Post-bubble Vietnam faces a maturity test
The liquidation of a prominent equity fund capped a tough year as the country’s stock index slid from one of the decade’s top performers in Asia to one of its worst. Lawrence White examines the market’s lack of depth and breadth, and how to fix it.
BEAT SCHURCH OFFERS a wry explanation about why he is running Indochina Capital Advisers’ equities division despite a background as a chief financial officer. "I’m the only one left," he says. The office seems busy enough but Schurch is referring to the fact that the firm’s two senior equities investment officers departed after shareholders voted in September to liquidate Indochina’s equities fund.

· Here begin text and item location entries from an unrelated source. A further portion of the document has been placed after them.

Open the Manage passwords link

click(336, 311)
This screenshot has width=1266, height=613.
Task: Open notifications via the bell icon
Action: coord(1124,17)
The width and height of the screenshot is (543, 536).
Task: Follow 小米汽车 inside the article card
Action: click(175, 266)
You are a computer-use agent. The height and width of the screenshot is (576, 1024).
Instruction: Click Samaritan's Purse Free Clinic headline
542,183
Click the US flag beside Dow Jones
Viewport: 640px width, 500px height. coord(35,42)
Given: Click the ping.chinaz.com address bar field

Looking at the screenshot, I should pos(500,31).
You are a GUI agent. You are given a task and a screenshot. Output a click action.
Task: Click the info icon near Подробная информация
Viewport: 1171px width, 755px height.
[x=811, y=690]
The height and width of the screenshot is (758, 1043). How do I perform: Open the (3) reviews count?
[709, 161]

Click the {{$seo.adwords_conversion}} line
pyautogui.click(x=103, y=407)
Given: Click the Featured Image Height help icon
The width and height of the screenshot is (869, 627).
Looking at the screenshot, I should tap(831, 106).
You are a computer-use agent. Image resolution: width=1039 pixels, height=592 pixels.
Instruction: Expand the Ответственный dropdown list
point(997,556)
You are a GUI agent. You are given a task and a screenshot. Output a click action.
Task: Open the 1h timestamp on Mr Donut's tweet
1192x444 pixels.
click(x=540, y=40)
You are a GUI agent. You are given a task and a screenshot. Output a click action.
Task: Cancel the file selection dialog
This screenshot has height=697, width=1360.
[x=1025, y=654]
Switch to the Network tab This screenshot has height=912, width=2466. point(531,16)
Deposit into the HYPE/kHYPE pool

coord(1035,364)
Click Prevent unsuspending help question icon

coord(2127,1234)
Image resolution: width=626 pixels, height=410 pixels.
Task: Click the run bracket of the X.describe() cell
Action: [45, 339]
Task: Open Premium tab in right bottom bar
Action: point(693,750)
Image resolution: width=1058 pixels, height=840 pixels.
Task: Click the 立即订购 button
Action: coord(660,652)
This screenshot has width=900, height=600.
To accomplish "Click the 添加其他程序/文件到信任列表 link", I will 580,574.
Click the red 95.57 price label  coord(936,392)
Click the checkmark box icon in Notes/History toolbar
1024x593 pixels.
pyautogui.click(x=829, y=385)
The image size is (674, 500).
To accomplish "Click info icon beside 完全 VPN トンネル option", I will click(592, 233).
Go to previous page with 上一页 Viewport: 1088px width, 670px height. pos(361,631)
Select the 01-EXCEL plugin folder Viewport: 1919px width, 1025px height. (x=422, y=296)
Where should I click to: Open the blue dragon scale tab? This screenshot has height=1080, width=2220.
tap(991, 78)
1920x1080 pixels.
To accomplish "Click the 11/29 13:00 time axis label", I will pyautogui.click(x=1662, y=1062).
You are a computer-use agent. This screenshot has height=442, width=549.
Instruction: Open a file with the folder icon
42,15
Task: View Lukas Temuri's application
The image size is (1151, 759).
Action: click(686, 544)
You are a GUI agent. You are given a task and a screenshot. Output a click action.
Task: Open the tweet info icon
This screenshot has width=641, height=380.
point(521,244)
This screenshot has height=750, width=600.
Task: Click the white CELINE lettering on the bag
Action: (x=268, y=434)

The decision followed a 12-month battle among shareholders of the London-listed fund over whether it should be saved – possibly in partnership with rival Dragon Capital – or liquidated, having suffered heavily as the country’s Ho Chi Minh stock index continued a plunge from its peak of 1,106 in October 2007 to as low as 242 in February this year.
The bubble bursts
Performance of Ho Chi Minh stock index vs MSCI Asia (ex-Japan), ‘04-’09
At the time of the interview in early October the index had recovered to about 580 and Schurch was quick to stress that Indochina’s real estate funds are still very much in business and performing well. He believes, as do most of the fund managers and bankers interviewed for this story, in what many of them call Vietnam’s "secular growth story".